++++ Available data ++++

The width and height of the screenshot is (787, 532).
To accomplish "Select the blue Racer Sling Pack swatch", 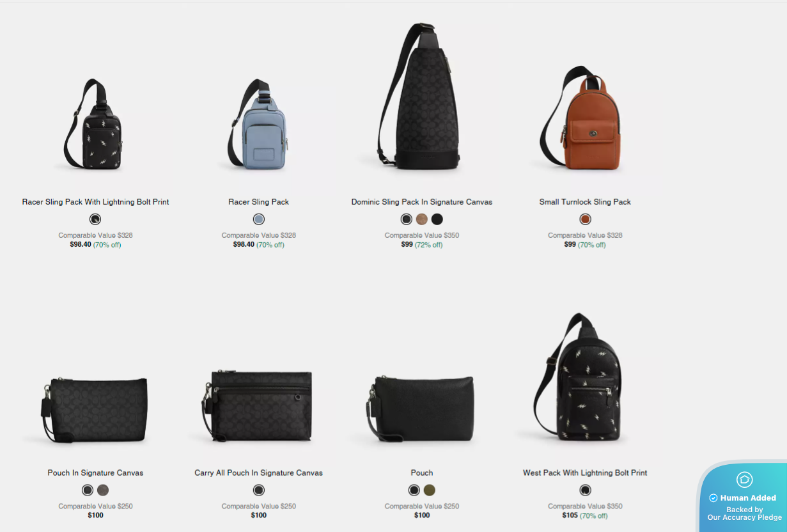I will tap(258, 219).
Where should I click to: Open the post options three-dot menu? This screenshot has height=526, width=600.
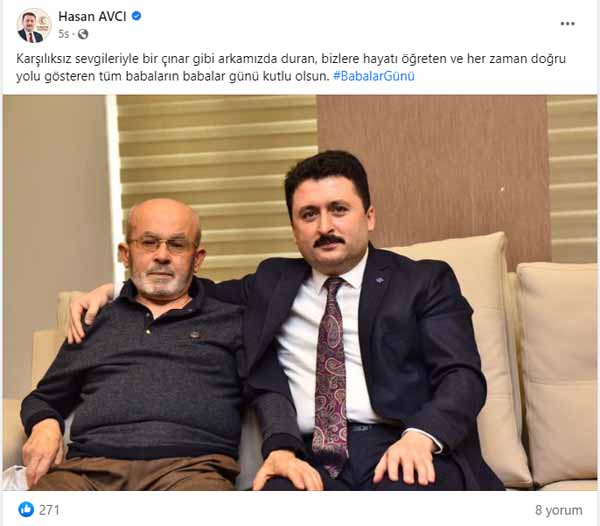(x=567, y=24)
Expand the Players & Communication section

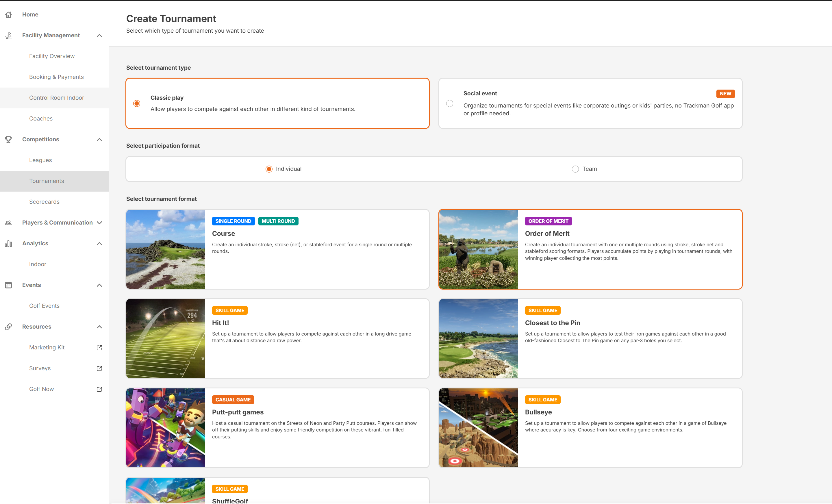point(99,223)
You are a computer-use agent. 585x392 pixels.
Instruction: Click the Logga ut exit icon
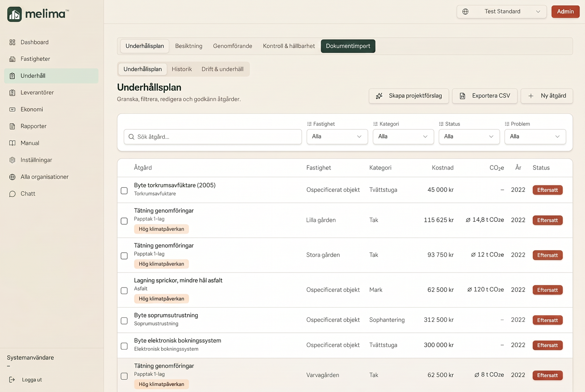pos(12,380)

++++
++++ Available data ++++

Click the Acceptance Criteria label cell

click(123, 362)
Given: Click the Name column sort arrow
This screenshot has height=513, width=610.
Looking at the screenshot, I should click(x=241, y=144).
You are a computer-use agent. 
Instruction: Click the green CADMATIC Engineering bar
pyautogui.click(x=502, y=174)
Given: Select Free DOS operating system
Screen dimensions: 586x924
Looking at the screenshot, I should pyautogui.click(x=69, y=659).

++++

» Exercise details
If a line of the data contains "Given", copy it out.

» Answer to this problem
Given: Click the Name column sort arrow
Given: Select Free DOS operating system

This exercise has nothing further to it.